Kansas Gov. Sam Brownback on Tuesday did away with an executive order that for eight years had protected gay, lesbian, bisexual and transgender state workers.

The Kansas City Star reported the rule, put it place by the Republican's predecessor Democrat Kathleen Sebelius, had said that workers could not be discriminated against, fired or harassed because of their gender identity or sexual orientation. Brownback replaced it with an order that only shields employees on the basis of race, religion, gender, age or country of origin.

Tom Witt, who heads the state's leading gay-rights group, called the decision an "outrage." State workers could now be judged on whom they love, rather than on their job performance, the executive director of Equality Kansas argued.

"Gay, lesbian, and transgender state employees across Kansas have trusted they would be safe from discrimination and harassment in their workplace," Witt said, "but Sam Brownback has, by erasing their job protections, declared 'open season' on every one of them."

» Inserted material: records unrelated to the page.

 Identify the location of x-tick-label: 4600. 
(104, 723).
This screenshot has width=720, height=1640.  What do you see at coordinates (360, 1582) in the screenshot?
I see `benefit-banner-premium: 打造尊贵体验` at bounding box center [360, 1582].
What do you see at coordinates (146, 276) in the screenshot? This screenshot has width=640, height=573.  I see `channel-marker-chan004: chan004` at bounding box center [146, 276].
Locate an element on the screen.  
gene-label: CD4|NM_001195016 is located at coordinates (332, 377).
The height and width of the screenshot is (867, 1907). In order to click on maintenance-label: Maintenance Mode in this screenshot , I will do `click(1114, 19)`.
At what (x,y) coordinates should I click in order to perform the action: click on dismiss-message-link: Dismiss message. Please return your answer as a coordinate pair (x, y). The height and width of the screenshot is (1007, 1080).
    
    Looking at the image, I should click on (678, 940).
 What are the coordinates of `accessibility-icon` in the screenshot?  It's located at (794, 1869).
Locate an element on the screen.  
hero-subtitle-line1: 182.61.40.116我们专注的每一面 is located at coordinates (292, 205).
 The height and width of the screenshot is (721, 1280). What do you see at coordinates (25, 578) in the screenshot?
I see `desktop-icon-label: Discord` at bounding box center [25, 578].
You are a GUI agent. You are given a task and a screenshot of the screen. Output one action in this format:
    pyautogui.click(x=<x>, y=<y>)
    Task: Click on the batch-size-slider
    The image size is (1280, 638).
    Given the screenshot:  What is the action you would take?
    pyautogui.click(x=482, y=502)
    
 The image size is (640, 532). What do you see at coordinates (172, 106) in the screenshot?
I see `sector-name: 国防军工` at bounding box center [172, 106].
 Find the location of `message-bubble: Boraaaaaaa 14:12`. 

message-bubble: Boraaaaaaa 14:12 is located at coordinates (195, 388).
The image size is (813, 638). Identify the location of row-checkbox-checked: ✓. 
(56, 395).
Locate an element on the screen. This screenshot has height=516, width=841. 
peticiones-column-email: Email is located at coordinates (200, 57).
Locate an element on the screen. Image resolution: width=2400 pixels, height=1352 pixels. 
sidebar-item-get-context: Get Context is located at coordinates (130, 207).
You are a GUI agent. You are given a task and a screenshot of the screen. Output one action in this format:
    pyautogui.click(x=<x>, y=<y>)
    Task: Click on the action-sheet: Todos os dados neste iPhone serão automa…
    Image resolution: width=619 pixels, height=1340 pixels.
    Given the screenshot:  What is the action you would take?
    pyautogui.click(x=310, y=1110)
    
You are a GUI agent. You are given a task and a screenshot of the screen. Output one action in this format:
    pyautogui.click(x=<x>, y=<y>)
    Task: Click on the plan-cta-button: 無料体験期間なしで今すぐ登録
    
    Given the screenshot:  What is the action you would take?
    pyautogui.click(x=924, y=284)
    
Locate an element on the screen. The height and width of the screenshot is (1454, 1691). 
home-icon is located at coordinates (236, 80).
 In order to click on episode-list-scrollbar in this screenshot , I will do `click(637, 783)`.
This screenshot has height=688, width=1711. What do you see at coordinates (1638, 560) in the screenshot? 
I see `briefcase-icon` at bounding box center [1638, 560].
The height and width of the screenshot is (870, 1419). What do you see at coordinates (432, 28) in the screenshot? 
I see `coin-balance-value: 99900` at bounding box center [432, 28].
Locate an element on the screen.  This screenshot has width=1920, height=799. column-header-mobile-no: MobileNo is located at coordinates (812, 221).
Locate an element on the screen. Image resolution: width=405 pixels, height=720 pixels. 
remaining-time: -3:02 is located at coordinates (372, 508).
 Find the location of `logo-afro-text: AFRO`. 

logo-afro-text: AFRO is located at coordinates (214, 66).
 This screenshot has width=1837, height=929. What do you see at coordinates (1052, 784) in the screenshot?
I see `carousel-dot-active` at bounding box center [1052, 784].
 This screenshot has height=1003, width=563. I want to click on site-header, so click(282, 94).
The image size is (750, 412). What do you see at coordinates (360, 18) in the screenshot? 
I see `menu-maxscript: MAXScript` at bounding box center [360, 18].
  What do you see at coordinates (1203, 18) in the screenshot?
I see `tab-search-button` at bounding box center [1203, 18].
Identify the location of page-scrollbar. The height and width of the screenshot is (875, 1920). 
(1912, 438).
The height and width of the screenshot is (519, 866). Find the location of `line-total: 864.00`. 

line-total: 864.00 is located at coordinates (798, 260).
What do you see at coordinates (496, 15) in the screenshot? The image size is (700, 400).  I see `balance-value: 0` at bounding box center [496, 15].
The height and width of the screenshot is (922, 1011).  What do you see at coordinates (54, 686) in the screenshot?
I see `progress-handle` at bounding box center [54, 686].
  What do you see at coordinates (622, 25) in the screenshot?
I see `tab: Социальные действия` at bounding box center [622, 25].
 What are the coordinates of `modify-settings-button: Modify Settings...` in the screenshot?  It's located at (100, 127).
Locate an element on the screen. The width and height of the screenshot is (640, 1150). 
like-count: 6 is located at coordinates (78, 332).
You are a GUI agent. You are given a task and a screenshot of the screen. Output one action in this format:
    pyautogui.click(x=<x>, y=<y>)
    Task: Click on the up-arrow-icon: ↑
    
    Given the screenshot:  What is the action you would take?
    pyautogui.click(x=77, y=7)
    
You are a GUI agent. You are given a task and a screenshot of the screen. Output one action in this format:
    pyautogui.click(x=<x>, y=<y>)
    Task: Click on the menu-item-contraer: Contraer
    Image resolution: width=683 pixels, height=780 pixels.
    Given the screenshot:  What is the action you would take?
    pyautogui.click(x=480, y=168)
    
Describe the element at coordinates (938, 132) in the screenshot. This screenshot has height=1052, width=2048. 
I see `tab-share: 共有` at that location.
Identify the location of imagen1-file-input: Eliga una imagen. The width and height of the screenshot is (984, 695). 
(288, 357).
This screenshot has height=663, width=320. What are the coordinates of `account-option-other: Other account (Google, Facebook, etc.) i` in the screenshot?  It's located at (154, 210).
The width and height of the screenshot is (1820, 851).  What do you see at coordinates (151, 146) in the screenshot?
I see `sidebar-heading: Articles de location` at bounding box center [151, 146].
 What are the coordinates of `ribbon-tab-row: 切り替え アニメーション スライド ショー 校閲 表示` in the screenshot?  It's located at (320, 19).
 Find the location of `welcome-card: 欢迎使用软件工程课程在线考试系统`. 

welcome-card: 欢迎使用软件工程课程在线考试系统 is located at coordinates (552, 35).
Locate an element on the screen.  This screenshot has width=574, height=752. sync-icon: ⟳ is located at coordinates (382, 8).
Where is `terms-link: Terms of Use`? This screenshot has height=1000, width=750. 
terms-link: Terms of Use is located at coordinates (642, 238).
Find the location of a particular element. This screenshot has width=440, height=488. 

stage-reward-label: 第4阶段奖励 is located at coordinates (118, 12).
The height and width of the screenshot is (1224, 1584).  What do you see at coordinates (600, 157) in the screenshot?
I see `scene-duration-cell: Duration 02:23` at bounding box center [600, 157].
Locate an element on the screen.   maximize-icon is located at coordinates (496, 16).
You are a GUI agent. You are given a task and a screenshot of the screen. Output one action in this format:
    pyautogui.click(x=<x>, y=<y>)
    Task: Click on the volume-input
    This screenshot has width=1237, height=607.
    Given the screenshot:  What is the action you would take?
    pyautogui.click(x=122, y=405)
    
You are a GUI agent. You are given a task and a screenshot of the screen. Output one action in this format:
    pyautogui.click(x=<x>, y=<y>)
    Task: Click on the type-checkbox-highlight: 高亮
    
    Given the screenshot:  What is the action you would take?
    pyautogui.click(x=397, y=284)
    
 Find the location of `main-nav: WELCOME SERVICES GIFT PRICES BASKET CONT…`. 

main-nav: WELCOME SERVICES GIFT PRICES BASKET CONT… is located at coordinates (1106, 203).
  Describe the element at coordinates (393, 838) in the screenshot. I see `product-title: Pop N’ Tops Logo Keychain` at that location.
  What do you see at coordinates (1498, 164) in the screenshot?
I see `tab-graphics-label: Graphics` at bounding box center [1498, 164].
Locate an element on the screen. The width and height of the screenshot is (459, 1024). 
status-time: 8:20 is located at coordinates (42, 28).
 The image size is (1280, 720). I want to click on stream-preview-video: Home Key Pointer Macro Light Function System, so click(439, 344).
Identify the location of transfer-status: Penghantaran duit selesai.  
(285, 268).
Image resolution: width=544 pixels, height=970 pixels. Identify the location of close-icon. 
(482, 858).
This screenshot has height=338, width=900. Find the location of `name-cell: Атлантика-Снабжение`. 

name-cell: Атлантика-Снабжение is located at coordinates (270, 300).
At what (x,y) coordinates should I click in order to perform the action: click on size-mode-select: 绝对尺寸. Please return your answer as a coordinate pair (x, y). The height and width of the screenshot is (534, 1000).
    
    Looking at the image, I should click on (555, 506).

The governor insisted that he was merely trying to do away with so-called "additional protected classes" and his new executive order "ensures that state employees enjoy the same civil rights as all Kansans."

The former member of the U.S. House of Representatives has aggressively pushed conservative policies since becoming governor in 2011, the Los Angeles Times noted.

Still, it is unusual to see a state take away legal protections from gay and lesbian residents rather than add them, Doug Bonney, the legal director of the American Civil Liberties Union of Kansas, argued.

"This executive order was the only thing in Kansas protecting those people," Bonney said. "I'm sorry to say that this opens it up to discrimination -- and there's no good reason for that."

Republican state Rep. John Rubin, a former federal judge, defended Brownback's reasoning. If sexual orientation is not considered a protected class at the federal level, the issue should be left to the Legislature, he told the Kansas City Star.

"Whether (gays and lesbians) should be a protected class is a separate question," Rubin said. "But (sexual orientation) isn't a protected class until we say it is."